The Cure, amos y supervivientes de la zona oscura

La banda británica, con Robert Smith al frente, actúa en el Barclaycard Center de Madrid el domingo, 20 de noviembre, el jueves 24 en el BEC de Bilbao y el sábado, 26 en el Palau Sant Jordi de Barcelona

Robert Smith
Robert Smith - AFP

Es uno de esos grupos no solo supervivientes de los años ochenta, sino que mantienen intacta su capacidad de llenar los grandes recintos y de encabezar los más importantes festivales de rock. Conservan la definición de banda de culto de éxito masivo, y eso que no se prodigan a la hora de publicar discos, quizás conscientes de que es muy complicado estar a la altura de su biografía: su más reciente trabajo de estudio, «4:13 dream», data de 2008.

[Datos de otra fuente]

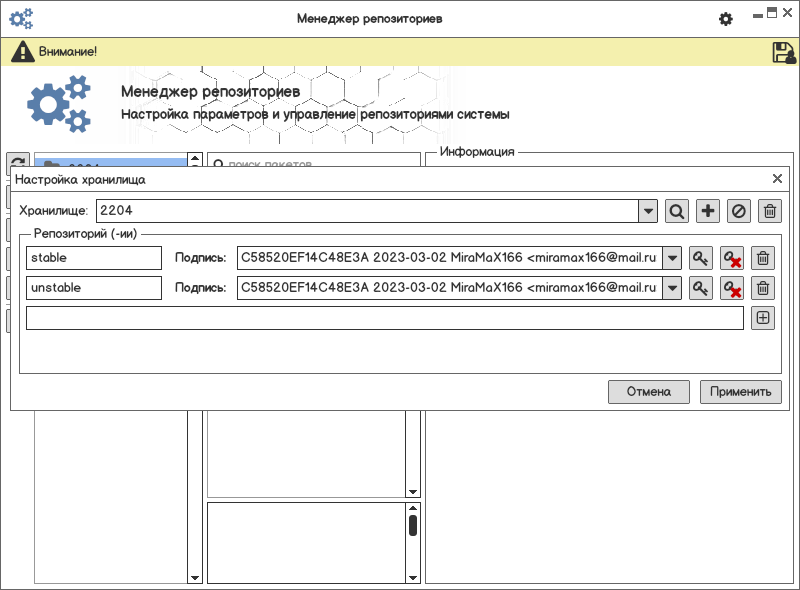Click the save icon in warning bar

(x=783, y=52)
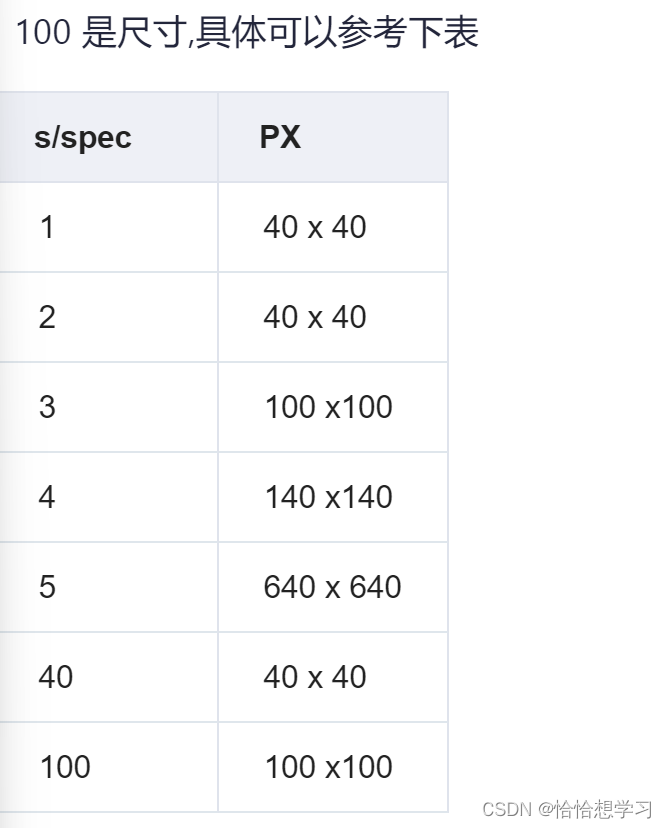The width and height of the screenshot is (666, 828).
Task: Click the 40 x 40 cell in the s/spec 40 row
Action: 333,677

En 2011 lanzaron un álbum en directo, «Bestival live 2011», mostrando lo que es hoy su mayor fortaleza: esos conciertos de longitud «springstiniana» en los que desgranan un sinfín de éxitos de esos que hasta el público más ajeno (aunque de cierta edad) tiene que reconocer que le son familiares.

Todo ello sustentado por un líder sobrado de carisma y con una gran presencia escénica, Robert Smith. Aunque el espectáculo también está en el propio público que asiste a este ritual: caras pintadas y vestimentas oscuras dan fe de la eterna conexión entre los británicos y esa tribu urbana que se resiste a desaparecer llamada siniestra o gótica.

The Cure es uno de los totémicos representantes del post-punk, aunque su fundación, con el nombre de The Easy Cure en 1976, fue contemporánea al del movimiento que encumbró a los Sex Pistols. Ellos ya se dejaban llevar por las referencias literarias, el existencialismo y las atmósferas tétricas.

Su primer disco, «Three Imaginary Boys», apareció en 1979. Pero el gran golpe lo dieron ese mismo año con un single independiente, «Boys Don’t Cry», un tema que sigue incendiando los ánimos cada vez que suenan sus primeros acordes en sus directos. A mediados de la década llegó la consagración con «The Head on the Door», que incluía «Close To Me», y su triunfo en Estados Unidos. Los continuos cambios en la formación titular no impidieron a The Cure convertirse en una banda de influencia inconmensurable, merced a canciones como «Lullaby», «Friday I’m in Love», «Just Like Heaven» o tantas otras.